Start of RECORDS SHOWN

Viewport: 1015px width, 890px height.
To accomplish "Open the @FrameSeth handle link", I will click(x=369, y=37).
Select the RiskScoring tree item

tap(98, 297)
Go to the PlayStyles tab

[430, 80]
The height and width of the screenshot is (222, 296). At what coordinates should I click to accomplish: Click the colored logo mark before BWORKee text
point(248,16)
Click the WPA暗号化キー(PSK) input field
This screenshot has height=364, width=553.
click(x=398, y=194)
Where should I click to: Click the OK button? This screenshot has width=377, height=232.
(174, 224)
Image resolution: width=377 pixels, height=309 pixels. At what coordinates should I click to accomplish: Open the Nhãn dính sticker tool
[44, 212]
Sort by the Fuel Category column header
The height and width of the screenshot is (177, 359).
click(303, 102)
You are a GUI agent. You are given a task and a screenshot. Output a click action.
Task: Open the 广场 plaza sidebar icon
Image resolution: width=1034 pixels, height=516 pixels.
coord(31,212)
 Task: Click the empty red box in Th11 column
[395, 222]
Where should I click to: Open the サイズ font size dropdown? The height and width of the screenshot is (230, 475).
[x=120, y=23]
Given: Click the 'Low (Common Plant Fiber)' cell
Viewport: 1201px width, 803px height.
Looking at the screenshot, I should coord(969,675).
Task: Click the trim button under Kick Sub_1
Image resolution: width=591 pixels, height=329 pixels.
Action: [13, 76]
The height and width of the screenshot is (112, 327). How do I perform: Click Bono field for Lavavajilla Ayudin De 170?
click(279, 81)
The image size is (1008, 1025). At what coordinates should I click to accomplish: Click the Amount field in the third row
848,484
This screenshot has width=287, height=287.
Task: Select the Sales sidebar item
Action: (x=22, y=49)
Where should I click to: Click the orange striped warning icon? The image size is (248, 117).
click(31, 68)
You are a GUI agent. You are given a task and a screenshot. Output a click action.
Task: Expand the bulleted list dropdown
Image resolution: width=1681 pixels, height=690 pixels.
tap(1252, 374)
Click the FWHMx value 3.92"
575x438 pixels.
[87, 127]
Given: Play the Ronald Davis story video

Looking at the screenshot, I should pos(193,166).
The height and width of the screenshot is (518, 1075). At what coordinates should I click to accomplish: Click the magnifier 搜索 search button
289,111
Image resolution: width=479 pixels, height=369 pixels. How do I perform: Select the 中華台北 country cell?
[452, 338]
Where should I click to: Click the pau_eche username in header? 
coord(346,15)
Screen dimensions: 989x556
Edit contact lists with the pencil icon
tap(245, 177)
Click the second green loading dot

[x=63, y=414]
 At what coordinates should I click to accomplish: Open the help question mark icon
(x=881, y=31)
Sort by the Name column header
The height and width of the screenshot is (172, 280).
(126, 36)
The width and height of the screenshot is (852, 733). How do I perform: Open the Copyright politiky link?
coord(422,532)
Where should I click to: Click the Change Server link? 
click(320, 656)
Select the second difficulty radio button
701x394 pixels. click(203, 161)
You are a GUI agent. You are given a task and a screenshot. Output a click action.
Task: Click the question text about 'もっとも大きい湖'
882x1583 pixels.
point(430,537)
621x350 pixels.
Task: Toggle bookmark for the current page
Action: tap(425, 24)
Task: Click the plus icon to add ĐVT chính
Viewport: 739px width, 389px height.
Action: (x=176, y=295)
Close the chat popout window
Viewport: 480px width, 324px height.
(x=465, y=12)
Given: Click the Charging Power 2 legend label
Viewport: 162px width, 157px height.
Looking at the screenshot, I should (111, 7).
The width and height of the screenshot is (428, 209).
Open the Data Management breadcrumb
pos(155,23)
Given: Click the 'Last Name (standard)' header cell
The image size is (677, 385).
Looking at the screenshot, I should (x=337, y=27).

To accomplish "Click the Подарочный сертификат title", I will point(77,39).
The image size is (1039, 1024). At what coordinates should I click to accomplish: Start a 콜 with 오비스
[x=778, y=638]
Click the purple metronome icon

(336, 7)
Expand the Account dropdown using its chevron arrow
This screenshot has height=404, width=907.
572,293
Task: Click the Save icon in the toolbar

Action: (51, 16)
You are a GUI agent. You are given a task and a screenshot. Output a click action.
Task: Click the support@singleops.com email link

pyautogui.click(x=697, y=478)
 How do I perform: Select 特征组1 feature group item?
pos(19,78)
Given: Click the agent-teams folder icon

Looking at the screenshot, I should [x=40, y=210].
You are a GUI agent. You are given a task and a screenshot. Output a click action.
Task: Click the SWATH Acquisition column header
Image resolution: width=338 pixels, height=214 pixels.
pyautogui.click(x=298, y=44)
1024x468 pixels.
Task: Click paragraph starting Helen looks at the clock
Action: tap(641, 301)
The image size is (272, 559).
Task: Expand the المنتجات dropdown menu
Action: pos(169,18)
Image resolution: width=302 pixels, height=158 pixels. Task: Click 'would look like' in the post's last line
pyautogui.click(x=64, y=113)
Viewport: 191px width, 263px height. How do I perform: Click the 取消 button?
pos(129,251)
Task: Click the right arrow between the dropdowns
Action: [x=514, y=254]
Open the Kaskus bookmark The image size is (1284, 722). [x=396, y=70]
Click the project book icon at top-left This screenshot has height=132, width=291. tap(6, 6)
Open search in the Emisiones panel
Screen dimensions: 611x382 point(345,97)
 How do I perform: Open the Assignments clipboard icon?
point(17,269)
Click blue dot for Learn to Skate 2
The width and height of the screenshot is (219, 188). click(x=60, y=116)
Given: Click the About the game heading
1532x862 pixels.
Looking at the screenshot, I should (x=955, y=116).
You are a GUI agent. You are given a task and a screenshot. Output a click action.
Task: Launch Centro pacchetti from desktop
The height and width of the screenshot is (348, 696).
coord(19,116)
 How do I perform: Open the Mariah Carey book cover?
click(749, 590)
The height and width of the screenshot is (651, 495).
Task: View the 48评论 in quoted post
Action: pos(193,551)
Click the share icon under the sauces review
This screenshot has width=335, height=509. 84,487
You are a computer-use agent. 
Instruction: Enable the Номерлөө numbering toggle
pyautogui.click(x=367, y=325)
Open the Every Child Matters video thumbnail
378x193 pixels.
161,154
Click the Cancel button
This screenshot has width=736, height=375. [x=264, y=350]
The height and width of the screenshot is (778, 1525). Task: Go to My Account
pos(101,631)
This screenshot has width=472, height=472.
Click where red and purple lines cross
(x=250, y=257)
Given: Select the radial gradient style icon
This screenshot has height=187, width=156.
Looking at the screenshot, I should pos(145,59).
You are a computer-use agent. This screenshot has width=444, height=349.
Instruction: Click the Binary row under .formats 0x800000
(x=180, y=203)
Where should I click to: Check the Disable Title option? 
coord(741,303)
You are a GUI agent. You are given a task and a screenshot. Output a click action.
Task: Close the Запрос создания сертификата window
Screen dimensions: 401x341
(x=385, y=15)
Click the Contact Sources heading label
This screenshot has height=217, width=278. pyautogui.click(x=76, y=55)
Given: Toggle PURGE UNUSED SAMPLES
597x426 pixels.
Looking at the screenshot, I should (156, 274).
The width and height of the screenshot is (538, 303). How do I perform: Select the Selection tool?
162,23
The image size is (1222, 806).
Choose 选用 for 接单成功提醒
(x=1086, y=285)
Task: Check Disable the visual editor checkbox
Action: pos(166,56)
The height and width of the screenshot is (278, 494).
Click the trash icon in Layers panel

End of RECORDS SHOWN

→ **TASK STATEMENT**
Scan the listing above, and wherever a line holds the string "computer", copy that line.

→ **ANSWER BELOW**
You are a computer-use agent. 
You are a computer-use agent. This screenshot has width=444, height=349.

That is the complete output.